When Tallinn in Estonia and Turku in Finland were nominated to be ‘European capitals of culture’ in 2011, two young French directors and former architects captured the opportunity to make a unique story about a region extending beyond frontiers
Super 8 ‘The Detour’: shared memory of northern Europe
Olga Tserjomuskina, tourist coordinator and interviewee in Estonia (Image: courtesy of © Le Detour)
Simon Brunel and Nicolas Pannetier are two French directors who studied together in Austria before opening an agency in Berlin called Atelier Limo. Their first feature film La frontière intérieure (‘The Interior Border’) tells the story of their journey along the former border of the Schengen area, running from the Baltic to the Adriatic Sea. As their first success, this movie gave them wings and new ideas. In 2008, when their project wasn’t even finished yet, they contacted the organisers of the European union’s cultural programme in Turku, a city in the south-east of Finland.
Trailer: ‘Le Detour’
Connecting northern Europe
‘From the very beginning, they were very enthusiastic about the project,’ says Brunel. ‘Tallinn and Turku, then the two European capitals of culture of 2011, are both geographically and historically really close but so far away at the same time.’ Brunel and Pannetier planned to connect the two cities by road. 180 kilometres of ‘as the crow flies’ distance, 913 kilometres according to their Via Michelin route guide. ‘We checked the road ten more times to try and understand what’s going on there. We’re both architects by profession; that doubtlessly explains our attachment to the history of places.’ The duo shot ten seconds with their Super 8 video camera of The Detour every ten kilometres to have some points of reference and mark their itinerary.

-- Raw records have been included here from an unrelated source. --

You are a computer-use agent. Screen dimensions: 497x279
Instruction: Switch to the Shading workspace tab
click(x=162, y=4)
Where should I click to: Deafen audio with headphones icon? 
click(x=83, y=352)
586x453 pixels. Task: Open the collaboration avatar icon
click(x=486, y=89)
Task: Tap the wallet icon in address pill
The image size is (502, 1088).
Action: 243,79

‘We were looking for places connecting the common history of at least two of the three countries - Estonia, Finland and Russia. For example there was an orthodox church in Finland that was built by the Russians and had been changed into a protestant church after Finland’s independence in 1917. Our research had a three-time axis that was important in the past: the era between 1917 and 1918, the second world war between 1939 and 1945, and 1991 with the fall of the soviet bloc leading to Estonia’s independence.’ The results of this painstaking work are fascinating, featuring 121 places, 60 interviews, photos and videos. They are all categorised in a database which has been available online since last year.
Next stop: Belgium?
The directors had to make sure that they wouldn’t lose track of their project. ‘In the first part of the film, we wanted to meet people who had their lives scattered over these countries, were it by heritage, fate or choice.’ Finally, they chose to present five people and a choir in their film, returning to various spots several times to continue the movie. ‘Amongst other things, Finland and Estonia share a vision of Russia as the great nation threatening them in common. This is a very important concept in Finland and even more so in Estonia where 30% of people speak Russian.’

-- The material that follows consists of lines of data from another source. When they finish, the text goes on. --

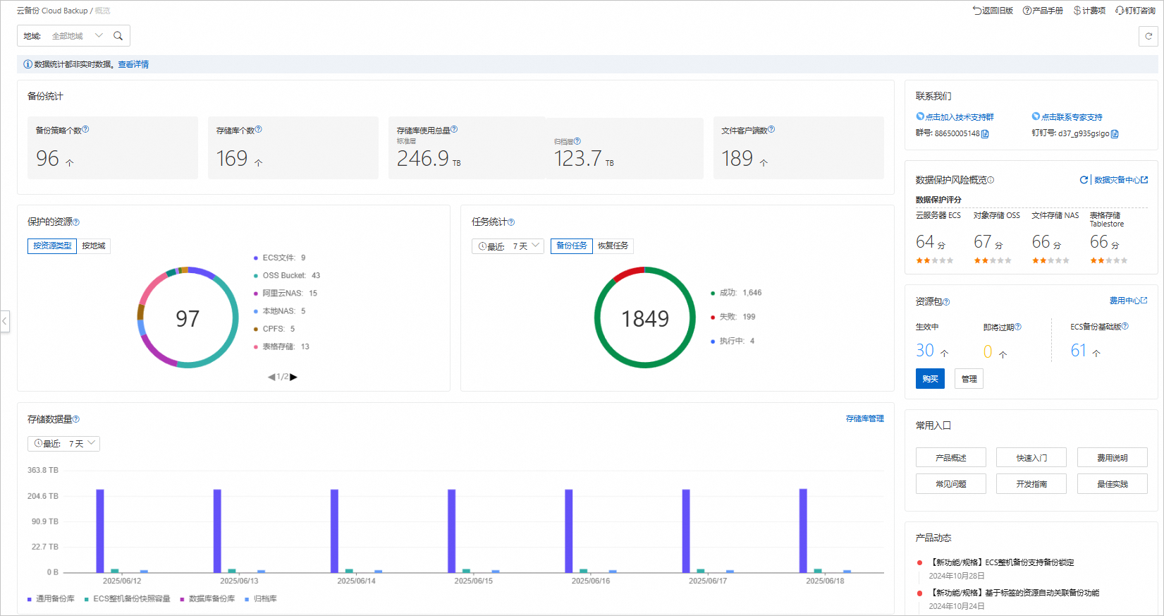1164x616 pixels.
Task: Click the 通用备份库 purple legend swatch
Action: pyautogui.click(x=30, y=599)
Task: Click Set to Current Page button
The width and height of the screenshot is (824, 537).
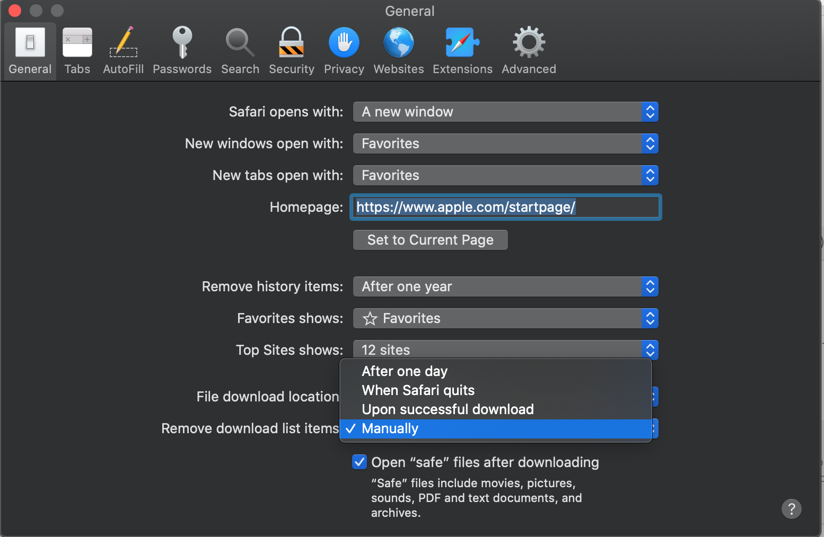Action: pyautogui.click(x=430, y=240)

‘Amongst other things, Finland and Estonia share a vision of Russia as the great nation threatening them in common’
As directors, editors and also musicians, the young Frenchmen added the finishing touches to The Detour in autumn 2011. ‘In retrospect, we’ve been able to work on this second project in a more professional way,’ they say. ‘What with the interviews, researching places and then working with the material, the work isn’t completely finished yet.’ The end of last year saw them presenting the film in different towns on their itinerary in Estonia, Finland and Russia, but also in Berlin, their adoptive home city. ‘We wanted to find the answer to the question of Europe’s identity. What is Europe? How are we connected to our neighbours?’ The young directors don’t lack imagination and want to start a couple of new projects as well. ‘We would like to work on Belgium. It’s quite an atypical country that is both the capital of the European union, and also well familiar with the linguistic dichotomy resulting in tensions that separate the territory. It would certainly be a fascinating field of research to answer the questions on nationalities and identities in Europe.’